Cette maquette aurait été portée à la connaissance de la VILLE DE SENS lors d’une réunion de travail entre ces deux entités envisageant alors un partenariat.
Constatant en 2015 que la VILLE DE SENS diffusait un programme de théâtre reprenant, selon elle, les caractéristiques de la maquette du Théâtre Montansier, la société SCENES A L’ITALIENNE l’a fait assigner, le 29 septembre 2016, devant le tribunal de grande instance de Paris en contrefaçon de droits d’auteur et de dessin et modèle communautaire non enregistré, concurrence déloyale et parasitisme, aux fins d’obtenir des mesures indemnitaires et d’interdiction.
Par jugement rendu le 25 mai 2018, la société SCENES A L’ITALIENNE a été déboutée de ses prétentions au titre des droits patrimoniaux invoqués mais la VILLE DE SENS condamnée pour avoir commis des actes de parasitisme en adoptant pour sa saison 2015/2016 une brochure reprenant la quasi-totalité des éléments de présentation du programme de la saison 2014/2015 du théâtre Montansier. La VILLE DE SENS a été condamnée à verser la somme de 9 000 € en réparation des préjudices subis par la société SCENES A L’ITALIENNE, le tribunal prononçant en outre des mesures d’interdiction portant sur les éléments graphiques du visuel.

────────

■ **But de l'exercice**:
Restituez mot pour mot l'intégralité du passage sur le litige entre la VILLE DE SENS et la société SCENES A L’ITALIENNE. Les enregistrements n'interviennent en rien ici.

────────

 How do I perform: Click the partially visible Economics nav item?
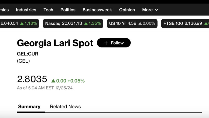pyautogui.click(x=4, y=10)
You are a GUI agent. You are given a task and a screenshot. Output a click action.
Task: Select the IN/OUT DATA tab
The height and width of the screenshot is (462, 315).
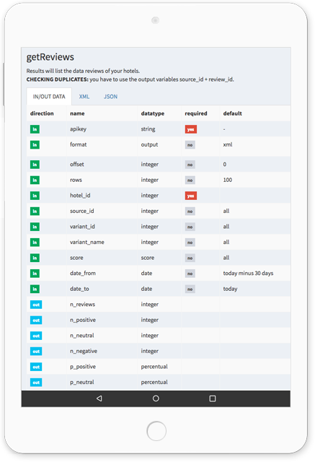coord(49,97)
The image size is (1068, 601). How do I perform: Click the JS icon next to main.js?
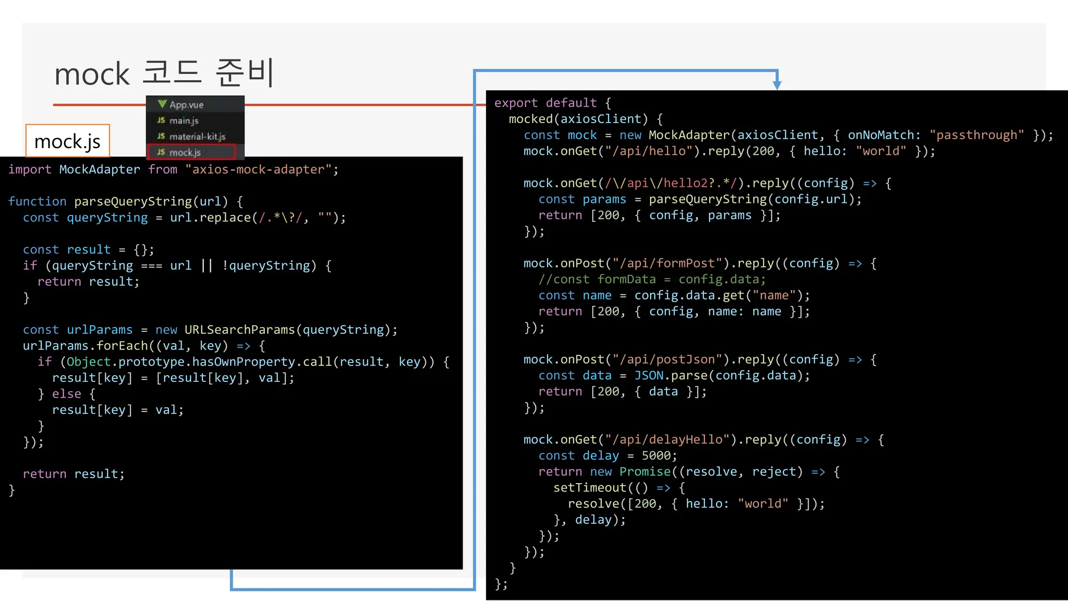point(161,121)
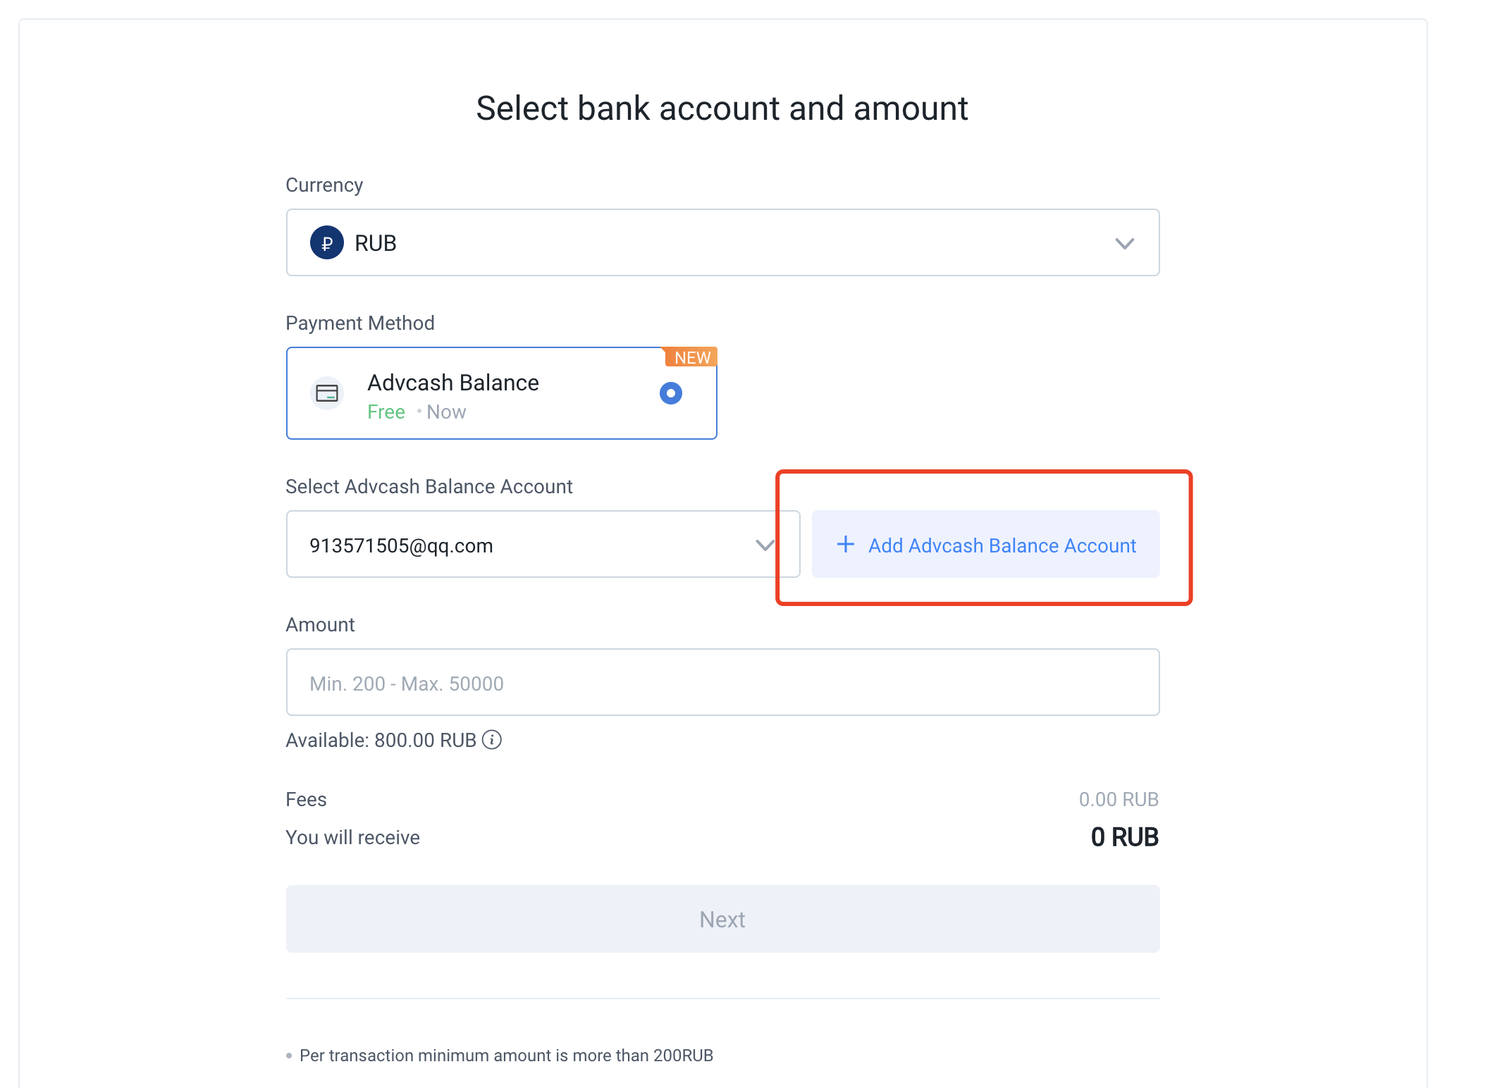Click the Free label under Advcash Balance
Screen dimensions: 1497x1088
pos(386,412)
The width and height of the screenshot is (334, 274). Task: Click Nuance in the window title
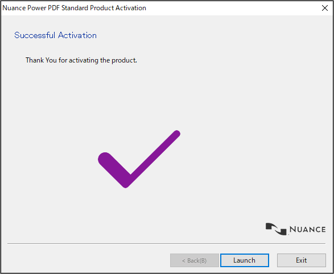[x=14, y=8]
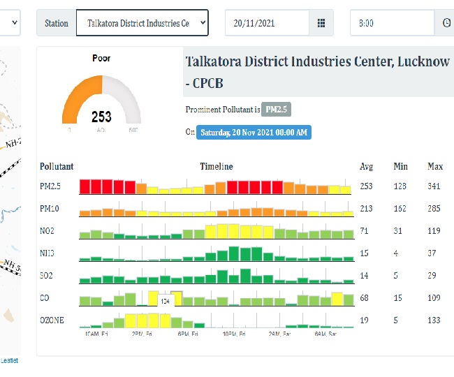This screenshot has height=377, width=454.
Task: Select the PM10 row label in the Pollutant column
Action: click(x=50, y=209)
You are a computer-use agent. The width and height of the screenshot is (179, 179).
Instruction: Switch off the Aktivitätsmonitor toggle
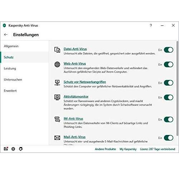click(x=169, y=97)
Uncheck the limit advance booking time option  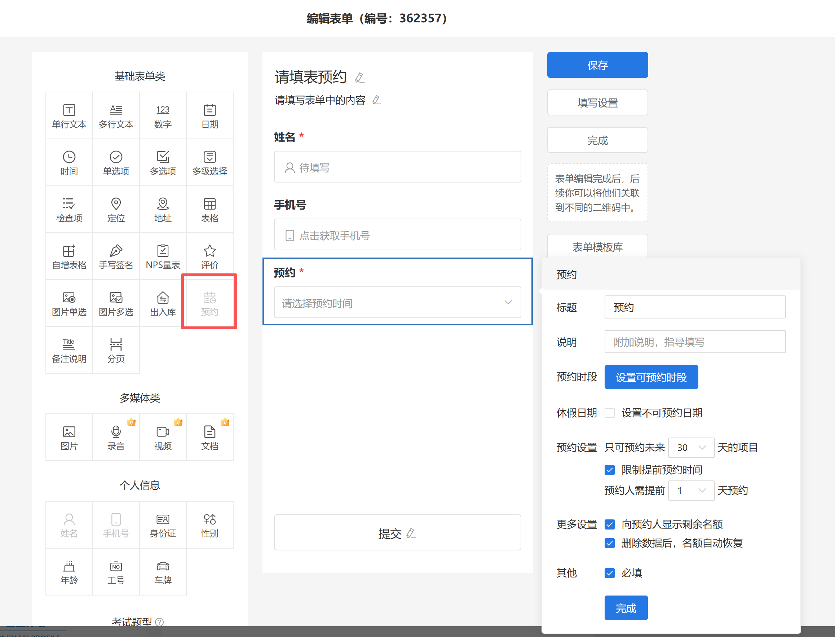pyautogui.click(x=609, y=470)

────────

■ **Solution détaillée**:
Cette maquette aurait été portée à la connaissance de la VILLE DE SENS lors d’une réunion de travail entre ces deux entités envisageant alors un partenariat.
Constatant en 2015 que la VILLE DE SENS diffusait un programme de théâtre reprenant, selon elle, les caractéristiques de la maquette du Théâtre Montansier, la société SCENES A L’ITALIENNE l’a fait assigner, le 29 septembre 2016, devant le tribunal de grande instance de Paris en contrefaçon de droits d’auteur et de dessin et modèle communautaire non enregistré, concurrence déloyale et parasitisme, aux fins d’obtenir des mesures indemnitaires et d’interdiction.
Par jugement rendu le 25 mai 2018, la société SCENES A L’ITALIENNE a été déboutée de ses prétentions au titre des droits patrimoniaux invoqués mais la VILLE DE SENS condamnée pour avoir commis des actes de parasitisme en adoptant pour sa saison 2015/2016 une brochure reprenant la quasi-totalité des éléments de présentation du programme de la saison 2014/2015 du théâtre Montansier. La VILLE DE SENS a été condamnée à verser la somme de 9 000 € en réparation des préjudices subis par la société SCENES A L’ITALIENNE, le tribunal prononçant en outre des mesures d’interdiction portant sur les éléments graphiques du visuel.